● Lesetext
☆ ☆ ☆

Roman Hodel
Die Luzerner Fasnacht ist abgesagt! Als ich dies vor ein paar Monaten einem Freund aus Zürich verkündete, hatte der nur ein müdes Lächeln übrig und meinte: «Na und? Wir mussten auch aufs Sechseläuten und die Streetparade verzichten.» Also gut. Unrecht hat er nicht. Zumal es durchaus Parallelen gibt. Das Sechseläuten soll ja ebenfalls den Winter vertreiben und Zünfte spielen eine wichtige Rolle, die Streetparade wiederum wird wegen der teils verkleideten Teilnehmer als Technofasnacht verspottet.

☆ ☆ ☆

● Datenauszug

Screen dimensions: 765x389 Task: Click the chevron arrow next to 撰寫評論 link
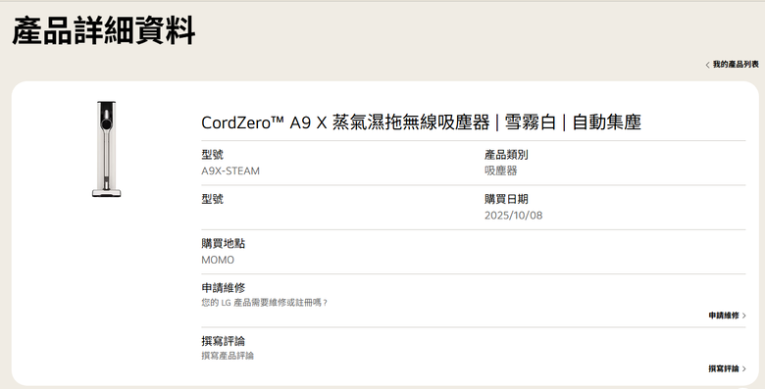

☆ ☆ ☆

● Teilaufgaben
1. Geben Sie aus dem Text über die abgesagte Luzerner Fasnacht wortgetreu den Abschnitt aus, der mit „Roman Hodel“ beginnt und bis einschließlich „als Technofasnacht verspottet.“ reicht.
2. Schreiben Sie den Text über die abgesagte Luzerner Fasnacht im Anschluss an seinen letzten Satz weiter.

● Gelöste Aufgaben
1.
Roman Hodel
Die Luzerner Fasnacht ist abgesagt! Als ich dies vor ein paar Monaten einem Freund aus Zürich verkündete, hatte der nur ein müdes Lächeln übrig und meinte: «Na und? Wir mussten auch aufs Sechseläuten und die Streetparade verzichten.» Also gut. Unrecht hat er nicht. Zumal es durchaus Parallelen gibt. Das Sechseläuten soll ja ebenfalls den Winter vertreiben und Zünfte spielen eine wichtige Rolle, die Streetparade wiederum wird wegen der teils verkleideten Teilnehmer als Technofasnacht verspottet.

2.
Trotzdem gibt es markante Unterschiede. Zum Beispiel diesen: Während das Sechseläuten primär den Zünftern vorbehalten ist und die restliche Bevölkerung vor allem zuschauen darf, ist die Luzerner Fasnacht für alle da. Jede(r) ist willkommen, jede(r) darf mitfeiern. Man muss nirgends dabei sein. Einzige Bedingung: Bitte verkleidet! Und noch besser trägst du eine Maske, respektive einen «Grend». Idealerweise selbst gebastelt.
Und da sind wir beim nächsten Punkt: Für Tausende Fasnächtler beginnt die fünfte Jahreszeit schon im Sommer davor. Egal ob Guuggenmusig, Wagengruppe oder Einzelmaske – es gibt viele Fragen zu klären. Zum Beispiel: Welches Sujet wählen wir? Welches Gwändli passt am besten? Was kaufen wir zu, was basteln wir selber? Das ist ein Prozess, der fix zum Leben eines Fasnächtlers gehört. Unzählige Stunden werden ins Umsetzen der Sujets investiert.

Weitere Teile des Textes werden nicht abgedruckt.